Выбрать главу

Замирает перед поворотом. Враг там. Мимолетная нерешительность овладевает телом, и Шайль приходится закусить губу. Выставить нож перед собой, задрать ствол револьвера.

Выдох сливается с шагом. Волколюд метит прикладом в лицо, удар проходит вскользь, оставляя на виске ссадину. Лезвие ножа влезает под челюсть. Шайль оставляет клинок в ране — хватает противника, прижимает к себе, вгрызаясь в шею с удобной стороны. Рвет, глотает, давится кровью и жестким мясом, пятится обратно за угол.
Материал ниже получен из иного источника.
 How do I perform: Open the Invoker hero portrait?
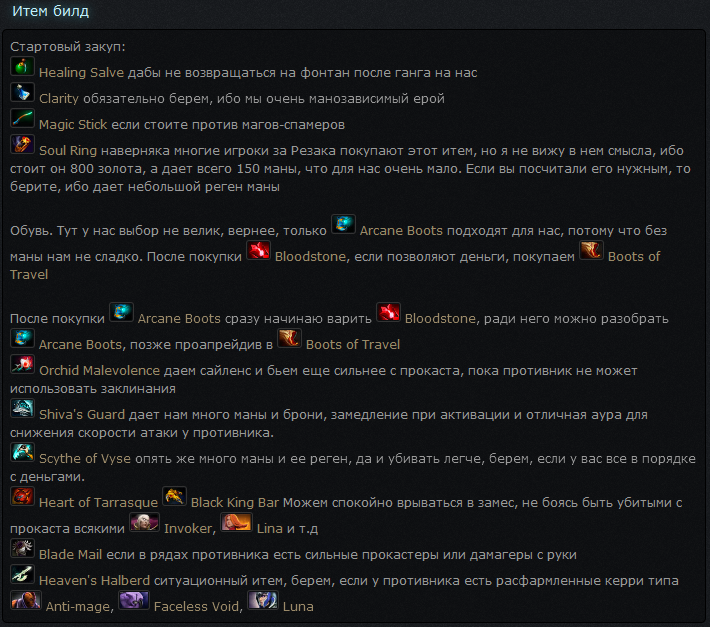click(144, 522)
Винтовка мешается, повиснув лямкой на плечах умирающего.

Тело обмякает под ногами Шайль. Она утирает губы, сплевывает. Осторожно выглядывает: там пока никого. Только пустой тоннель, освещаемый кристаллами.

«Левиафан» ныряет в кобуру. Отобрав у мертвеца «Шпалу» и горсть патронов к ней, Шайль торопливо заряжает винтовку. Выдыхает.

Во рту чужой вкус, чужой запах. Грудь болит, но теперь уже не болью смертельной раны — а досаждающим нытьем плоти. Орган сросся быстро. Даже безмордые способны хорошо регенерировать, если есть мясо.

Шайль выходит из-за укрытия, бредет под сырыми сводами, упирая приклад в плечо. Мелькнувшая тень — «Шпала» содрогается в руке, детектив передергивает затвор, донаводится.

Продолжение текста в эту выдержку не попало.